Threats of linear infrastructure
As one can see from the map of the long-term railway plan,the country will be divided into at least 10 segments by the time all construction is complete. The existing Ulaanbaatar Railway alone has restricted the range of Khulan to the western part of Mongolia, and has extirpated the small population that had remained in eastern Mongolia.
Fortunately for Mongolia, there are a lot of crossings technologies that are available worldwide, which our country can draw from. It is very normal for developed countries to have under and overpasses for different species along highways and railroads. In Denmark, for example, there are even crossings that allow rodents to safely cross railway lines.

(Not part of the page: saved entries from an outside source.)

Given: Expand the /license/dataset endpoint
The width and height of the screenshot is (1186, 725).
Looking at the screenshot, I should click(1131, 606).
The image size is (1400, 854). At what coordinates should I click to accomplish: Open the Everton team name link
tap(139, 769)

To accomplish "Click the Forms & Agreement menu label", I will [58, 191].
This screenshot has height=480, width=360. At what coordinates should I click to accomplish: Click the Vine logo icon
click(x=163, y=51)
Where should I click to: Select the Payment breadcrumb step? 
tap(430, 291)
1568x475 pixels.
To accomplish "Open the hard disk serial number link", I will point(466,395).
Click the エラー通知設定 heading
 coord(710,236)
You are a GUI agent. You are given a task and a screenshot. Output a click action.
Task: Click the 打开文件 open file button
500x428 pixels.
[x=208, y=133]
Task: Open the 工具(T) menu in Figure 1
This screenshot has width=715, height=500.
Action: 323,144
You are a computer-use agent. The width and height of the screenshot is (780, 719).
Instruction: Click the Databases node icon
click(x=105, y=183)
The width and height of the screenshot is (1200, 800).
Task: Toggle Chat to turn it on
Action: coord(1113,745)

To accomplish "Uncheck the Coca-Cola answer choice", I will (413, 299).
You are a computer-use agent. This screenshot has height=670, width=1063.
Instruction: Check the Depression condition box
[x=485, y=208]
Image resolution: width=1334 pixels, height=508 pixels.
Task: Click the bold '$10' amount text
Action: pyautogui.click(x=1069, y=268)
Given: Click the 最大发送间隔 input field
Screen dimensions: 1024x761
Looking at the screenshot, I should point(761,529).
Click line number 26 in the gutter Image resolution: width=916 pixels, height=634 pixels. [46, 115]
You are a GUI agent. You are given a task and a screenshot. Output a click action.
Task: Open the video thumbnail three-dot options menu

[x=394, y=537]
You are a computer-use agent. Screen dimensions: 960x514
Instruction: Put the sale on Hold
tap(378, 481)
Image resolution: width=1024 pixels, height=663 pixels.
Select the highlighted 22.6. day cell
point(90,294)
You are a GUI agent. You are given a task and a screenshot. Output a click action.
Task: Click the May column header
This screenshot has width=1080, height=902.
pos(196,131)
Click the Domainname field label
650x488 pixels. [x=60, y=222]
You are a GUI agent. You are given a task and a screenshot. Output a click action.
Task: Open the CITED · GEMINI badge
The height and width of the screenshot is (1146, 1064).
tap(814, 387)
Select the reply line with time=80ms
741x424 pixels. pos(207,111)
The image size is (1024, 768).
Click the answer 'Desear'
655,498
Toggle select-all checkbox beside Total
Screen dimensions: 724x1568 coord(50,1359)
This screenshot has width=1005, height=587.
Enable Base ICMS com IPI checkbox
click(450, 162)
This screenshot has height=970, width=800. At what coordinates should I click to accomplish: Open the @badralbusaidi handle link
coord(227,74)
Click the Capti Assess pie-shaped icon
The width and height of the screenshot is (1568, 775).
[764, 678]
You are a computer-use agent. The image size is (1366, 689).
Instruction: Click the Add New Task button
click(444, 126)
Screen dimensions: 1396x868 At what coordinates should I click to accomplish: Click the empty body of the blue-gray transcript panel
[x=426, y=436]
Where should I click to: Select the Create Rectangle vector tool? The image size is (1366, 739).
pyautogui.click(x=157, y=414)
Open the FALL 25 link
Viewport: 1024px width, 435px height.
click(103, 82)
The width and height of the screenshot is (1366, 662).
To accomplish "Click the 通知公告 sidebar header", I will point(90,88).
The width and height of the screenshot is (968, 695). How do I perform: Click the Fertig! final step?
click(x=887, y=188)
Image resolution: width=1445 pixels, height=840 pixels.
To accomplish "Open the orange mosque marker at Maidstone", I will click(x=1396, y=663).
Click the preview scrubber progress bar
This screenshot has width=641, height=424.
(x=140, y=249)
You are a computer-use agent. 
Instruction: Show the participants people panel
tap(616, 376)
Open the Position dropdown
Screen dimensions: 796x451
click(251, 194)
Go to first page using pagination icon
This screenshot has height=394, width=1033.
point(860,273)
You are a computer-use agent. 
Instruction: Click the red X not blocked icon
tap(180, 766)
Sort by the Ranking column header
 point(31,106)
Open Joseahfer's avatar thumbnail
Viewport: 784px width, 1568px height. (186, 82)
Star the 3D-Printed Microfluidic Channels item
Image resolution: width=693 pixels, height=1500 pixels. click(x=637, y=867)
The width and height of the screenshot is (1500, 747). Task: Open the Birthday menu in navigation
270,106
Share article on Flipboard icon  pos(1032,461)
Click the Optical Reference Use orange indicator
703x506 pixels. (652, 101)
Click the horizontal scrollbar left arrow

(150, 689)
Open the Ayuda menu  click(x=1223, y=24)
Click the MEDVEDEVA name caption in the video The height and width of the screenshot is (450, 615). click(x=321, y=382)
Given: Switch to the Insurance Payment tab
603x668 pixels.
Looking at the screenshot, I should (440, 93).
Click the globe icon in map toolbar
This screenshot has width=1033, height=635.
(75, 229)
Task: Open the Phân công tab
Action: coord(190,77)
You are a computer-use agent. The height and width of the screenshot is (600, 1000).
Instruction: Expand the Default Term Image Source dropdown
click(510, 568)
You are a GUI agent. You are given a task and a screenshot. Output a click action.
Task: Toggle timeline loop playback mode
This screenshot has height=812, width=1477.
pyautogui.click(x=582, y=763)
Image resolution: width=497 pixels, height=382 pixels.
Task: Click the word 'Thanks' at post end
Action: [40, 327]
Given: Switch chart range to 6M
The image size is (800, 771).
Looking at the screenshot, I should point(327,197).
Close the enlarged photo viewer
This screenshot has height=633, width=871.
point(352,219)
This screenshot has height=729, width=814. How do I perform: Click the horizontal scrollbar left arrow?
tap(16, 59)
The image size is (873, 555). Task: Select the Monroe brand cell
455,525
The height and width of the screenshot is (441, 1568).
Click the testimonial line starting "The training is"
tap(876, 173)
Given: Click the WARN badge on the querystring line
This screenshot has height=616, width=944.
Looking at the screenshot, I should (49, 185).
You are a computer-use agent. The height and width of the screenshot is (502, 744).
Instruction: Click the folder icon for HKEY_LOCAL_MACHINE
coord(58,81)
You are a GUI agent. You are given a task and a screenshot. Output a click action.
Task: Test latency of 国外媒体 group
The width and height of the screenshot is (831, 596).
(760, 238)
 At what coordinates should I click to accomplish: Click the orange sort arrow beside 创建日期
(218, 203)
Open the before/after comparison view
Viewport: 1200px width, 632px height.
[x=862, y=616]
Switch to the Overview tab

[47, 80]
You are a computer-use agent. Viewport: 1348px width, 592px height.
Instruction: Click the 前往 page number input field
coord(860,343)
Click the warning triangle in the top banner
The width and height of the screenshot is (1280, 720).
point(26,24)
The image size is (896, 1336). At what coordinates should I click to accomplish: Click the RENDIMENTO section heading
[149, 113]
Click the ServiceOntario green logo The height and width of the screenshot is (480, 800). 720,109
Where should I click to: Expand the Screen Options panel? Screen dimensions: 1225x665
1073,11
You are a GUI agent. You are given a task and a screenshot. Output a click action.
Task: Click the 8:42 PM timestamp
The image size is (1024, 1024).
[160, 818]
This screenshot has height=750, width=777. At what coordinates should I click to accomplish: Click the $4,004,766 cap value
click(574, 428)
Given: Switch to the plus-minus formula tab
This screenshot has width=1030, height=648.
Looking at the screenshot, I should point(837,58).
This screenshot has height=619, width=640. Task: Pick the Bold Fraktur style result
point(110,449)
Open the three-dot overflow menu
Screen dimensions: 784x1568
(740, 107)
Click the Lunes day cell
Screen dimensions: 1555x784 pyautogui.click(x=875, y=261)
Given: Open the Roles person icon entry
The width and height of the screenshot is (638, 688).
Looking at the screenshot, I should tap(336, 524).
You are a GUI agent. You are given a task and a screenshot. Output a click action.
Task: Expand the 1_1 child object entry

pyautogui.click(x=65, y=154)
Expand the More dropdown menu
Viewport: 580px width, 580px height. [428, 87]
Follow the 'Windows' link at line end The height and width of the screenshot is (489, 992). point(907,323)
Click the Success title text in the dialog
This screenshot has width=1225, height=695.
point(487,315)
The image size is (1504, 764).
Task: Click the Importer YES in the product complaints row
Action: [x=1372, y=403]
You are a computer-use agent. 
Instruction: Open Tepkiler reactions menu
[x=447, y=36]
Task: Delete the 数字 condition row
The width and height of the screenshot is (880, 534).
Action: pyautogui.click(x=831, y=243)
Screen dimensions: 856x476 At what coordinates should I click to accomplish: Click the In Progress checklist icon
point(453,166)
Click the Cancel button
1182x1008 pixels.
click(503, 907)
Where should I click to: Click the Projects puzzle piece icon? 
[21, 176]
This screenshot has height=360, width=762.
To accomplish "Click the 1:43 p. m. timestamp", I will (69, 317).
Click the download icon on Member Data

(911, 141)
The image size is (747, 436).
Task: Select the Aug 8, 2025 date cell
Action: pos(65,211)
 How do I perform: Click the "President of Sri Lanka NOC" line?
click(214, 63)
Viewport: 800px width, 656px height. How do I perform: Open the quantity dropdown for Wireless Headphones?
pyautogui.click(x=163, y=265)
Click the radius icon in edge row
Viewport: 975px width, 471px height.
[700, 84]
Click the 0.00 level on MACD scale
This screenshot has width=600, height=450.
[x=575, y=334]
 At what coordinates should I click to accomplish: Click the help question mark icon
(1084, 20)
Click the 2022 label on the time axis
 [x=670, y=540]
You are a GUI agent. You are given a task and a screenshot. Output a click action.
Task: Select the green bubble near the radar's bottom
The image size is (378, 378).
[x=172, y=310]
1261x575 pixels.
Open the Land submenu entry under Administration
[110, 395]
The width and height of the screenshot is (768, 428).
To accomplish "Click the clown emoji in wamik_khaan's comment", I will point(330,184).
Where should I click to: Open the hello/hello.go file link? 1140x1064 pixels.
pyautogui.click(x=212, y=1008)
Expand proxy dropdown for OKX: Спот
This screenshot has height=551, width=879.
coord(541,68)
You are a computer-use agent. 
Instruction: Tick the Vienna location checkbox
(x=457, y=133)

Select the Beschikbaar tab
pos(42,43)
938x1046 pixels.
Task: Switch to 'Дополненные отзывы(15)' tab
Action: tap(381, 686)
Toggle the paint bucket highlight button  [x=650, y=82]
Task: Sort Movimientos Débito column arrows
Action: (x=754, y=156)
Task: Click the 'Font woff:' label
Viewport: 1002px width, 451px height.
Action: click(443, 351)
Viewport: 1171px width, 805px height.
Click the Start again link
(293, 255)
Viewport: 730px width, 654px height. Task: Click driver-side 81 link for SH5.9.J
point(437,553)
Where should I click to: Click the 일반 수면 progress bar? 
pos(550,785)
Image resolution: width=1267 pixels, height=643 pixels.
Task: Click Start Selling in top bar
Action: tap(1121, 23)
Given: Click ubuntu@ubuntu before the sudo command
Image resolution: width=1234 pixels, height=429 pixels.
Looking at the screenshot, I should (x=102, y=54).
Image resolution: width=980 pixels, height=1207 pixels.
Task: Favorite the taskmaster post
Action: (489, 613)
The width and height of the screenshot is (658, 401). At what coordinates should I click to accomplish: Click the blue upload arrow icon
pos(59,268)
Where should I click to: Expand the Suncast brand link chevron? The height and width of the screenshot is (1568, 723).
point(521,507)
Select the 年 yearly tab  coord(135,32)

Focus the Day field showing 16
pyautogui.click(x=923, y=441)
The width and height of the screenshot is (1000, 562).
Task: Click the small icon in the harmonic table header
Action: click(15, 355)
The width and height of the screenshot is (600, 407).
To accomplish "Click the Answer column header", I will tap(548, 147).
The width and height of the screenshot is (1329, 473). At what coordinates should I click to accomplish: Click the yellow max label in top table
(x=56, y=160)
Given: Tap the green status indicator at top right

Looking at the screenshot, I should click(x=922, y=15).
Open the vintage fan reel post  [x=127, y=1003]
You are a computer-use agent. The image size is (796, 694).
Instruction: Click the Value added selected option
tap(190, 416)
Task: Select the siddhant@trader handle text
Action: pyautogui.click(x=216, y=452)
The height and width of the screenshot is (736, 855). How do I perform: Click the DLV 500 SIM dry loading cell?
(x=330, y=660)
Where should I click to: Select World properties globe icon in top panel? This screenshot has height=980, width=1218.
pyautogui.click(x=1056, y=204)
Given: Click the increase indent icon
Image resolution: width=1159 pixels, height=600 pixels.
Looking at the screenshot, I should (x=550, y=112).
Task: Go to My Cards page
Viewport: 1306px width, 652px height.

If all goes as planned, the ~1500 km railway project in Eastern Mongolia will begin in 2015. This leaves policymakers few months to make necessary amendments to railway regulations in a timely manner that willallow the railway company to plan appropriately spaced crossings along the railway line.
The Wildlife Conservation Society in Mongolia, which has been working in Mongolia for over twenty years, is concerned about the threats to wildlife posed by infrastructure. WCS has organized a study tour to the US to learn from the best practices there, organized workshops, and carried out research in the movement patterns of ungulates. WCS will also be shortly debuting the documentary called ‘Crossing’ to the public.
Substantial effort from scientists and organizations has already gone into the goal to mitigate the impact of railways on wildlife populations. For more information about this issue, please read the research of Tahekito Ito, Kirk Olson, Petra Kaczensky, Lhagvasuren Badamjav and many other important scientists in this field.
It is critical that policy making happens soon to allow appropriate time for planning. Otherwise, it may be too late or too costly for change.